大相撲は大鵬の頃から良く見ていました。国技館(蔵前ですけど)にも5回ぐらい足を運びました。国技として、あるいは伝統格式を重んじる特殊性に隠れがちですが、「相手を押し出すか倒せば勝ち」という分かりやすいルールは、見て楽しむ格闘技としても非常に魅力的だと思います。
そのルールから考察される力士に必要な身体的能力といえば、押すために必要な体の大きさ、腕力脚力と瞬発力。そしてまわしを掴み相手を投げるための腕や指の力。さらには土俵に倒れないためのバランス感覚と踏ん張る足腰でしょうか。
朝青龍は小兵ながら、これらの能力に大きく長け、歴代3位となる23回の優勝に輝いた真の実力者です。瞬時に相手を押し出す類い稀なスピードと瞬発力、掴んだまわしで豪快に相手を振り回すかいな力、押し出した相手に更にダメを押すしたたかさ、そして土俵上での気迫みなぎる表情。低迷する大相撲を牽引する唯一の人気者(悪者?)だったと思います。
そんな朝青龍が、体力気力の限界とは別の理由で引退しなければならないのは極めて残念、とデーモン木暮閣下が語っています。私も全く同感。品格が問われる大相撲の横綱ではなく、他の一般的な格闘技であれば、未来永劫語り継がれる偉大な実力者として歴史に名を残したに違いありません。(なので、引退後に総合格闘技の道を選ぶかが興味深いところですが)
そんな彼が去った大相撲を支えるのは一人横綱となった白鵬です。しかし現時点では、かつての、少なくとも若貴兄弟と曙が賜杯を競い合う頃の人気には到底及びません。場所中の観客席には空席が目立つし、数年続けて「満員御礼」となった頃が夢のよう。何故こうなってしまったのか?
最大の原因は、月並みではありますが、外国人力士の台頭だと思います。高見山や小錦を経て、少なくとも曙の頃までは、外国人力士はその希少性と、日本文化と格闘し馴染み努力して強くなったという、話題性による人気がありました。そして、どれほど外国人力士が活躍しようとも、本流としての日本人力士が壁となって立ち塞がりました。高見山に対する輪島・北の湖、小錦に対する千代の富士、曙に対する貴乃花のように。

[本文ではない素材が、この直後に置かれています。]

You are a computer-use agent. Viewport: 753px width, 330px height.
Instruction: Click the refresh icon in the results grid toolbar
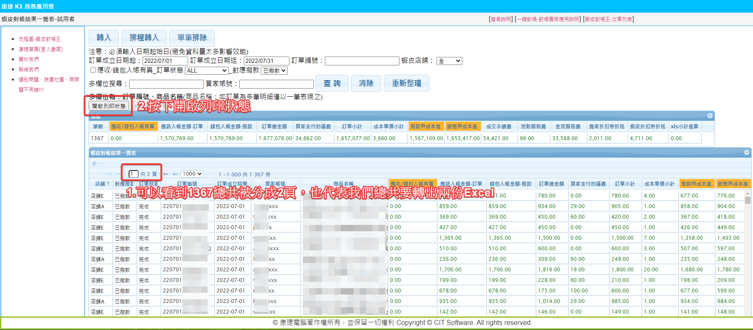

しかし、お兄ちゃんこと若乃花勝以降の横綱は、武蔵丸・朝青龍・白鵬と外国人ばかりで、現在の大関陣は4人の内2人が外国人(琴欧州、日馬富士)。よって最近3年間の優勝者はすべて外国人力士と、優勝争いの主流から日本人力士が消えました。
日本古来の由緒正しき伝統と仕来たりを重んじる大相撲を席巻するのが、日本人ではなく外国人であるという本末転倒したような現実。格闘技としてどんなに面白くとも、勝つのは日本人であって欲しいという希望を消された疎外感、歯痒さは否めません。
逆に、日本人力士が弱くなったという指摘もあります。人気低迷に比例して、相撲を志す新弟子も激減しました。やはり運動神経に優れた若い逸材は、相撲という閉ざされた世界ではなく、野球・サッカー・ゴルフなどの一般的な人気スポーツを選択するのでしょうか。
子供の頃から相撲に親しんでもらうため、小学校に土俵を作るというアイデアを掲げたのが、これも渦中の貴乃花親方です。彼は大相撲を活性化し人気を高めるための改革案を掲げ、理事選に当選しました。
思えば大相撲の世界、角界は伝統という名に安住し過ぎたのかもしれません。「改革をすれば伝統がなくなる」と語った武蔵川理事長、タレントの竜虎も似たような発言をしていましたが、人気凋落を食い止める方策を一つでも考え、実施したのでしょうか。古来受け継がれた角界の仕来たりは、閉ざされた世界の中では優れたシステムかもしれませんが、急速に移り変わる社会文化の潮流には、取り残されつつあると思います。
よって、改革を唱える貴乃花親方の出現は必然が生み出したもの。既に遅いぐらいです。残すべき伝統と悪しき伝統を切り分け、厳格に改善改革を進めることが、大相撲の人気復活、日本人力士の活躍につながるのではないでしょうか。せめて、外国人力士と日本人力士が毎回交代で優勝するような、対等の勝負が出来るぐらいの状況にして頂きたいものです。
そういえばもう一点、なぜ現役力士はインタビューの受け答えが素っ気無いのでしょうか。現役を引退してタレントや解説者になった人たちの饒舌さ、シャベクリの面白さは、現役時代では考えられないことです。力士は喋らないことを美徳とするなら、そのような個性を殺す悪習も無くしてほしい。時代はタレント性を求めています。
あ、さらにもう一点、貴乃花親方のスーツの着こなしは好感が持てます。ワイドカラーのシャツを選んだり、チーフをさりげなく差している点は、他の角界関係者とは明確に一線を画しています。こんな所でも、今後の活躍に期待してしまいますが、単に奥様の影響だったりして。
「変わることで企業は成長する。日々変革せよ」とは前の会社で耳タコで教わった企業理念。そんなこと、簡単に出来るわけねーじゃないかと呟いてた当時が懐かしいけど、同じような話をここに書くとは思いませんでした、いや本当に・・・
最後までお読み頂き、ありがとうございました。